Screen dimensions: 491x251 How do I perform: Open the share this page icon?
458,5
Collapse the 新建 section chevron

==

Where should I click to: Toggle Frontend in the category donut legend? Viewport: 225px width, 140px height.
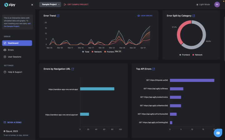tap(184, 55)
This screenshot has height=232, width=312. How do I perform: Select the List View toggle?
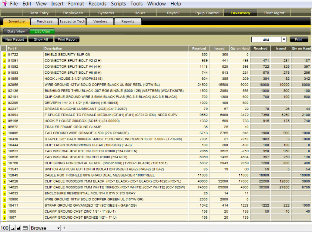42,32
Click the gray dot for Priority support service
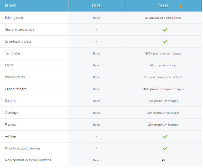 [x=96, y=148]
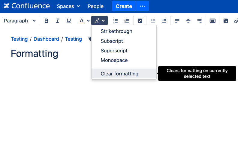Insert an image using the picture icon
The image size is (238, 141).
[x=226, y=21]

## The task
From the records above, extract exactly and only the lines that begin at the line with "Screen dimensions: 491x251" and stop after the line with "Collapse the 新建 section chevron".

## Answer area
Screen dimensions: 491x251 How do I perform: Open the share this page icon?
458,5
Collapse the 新建 section chevron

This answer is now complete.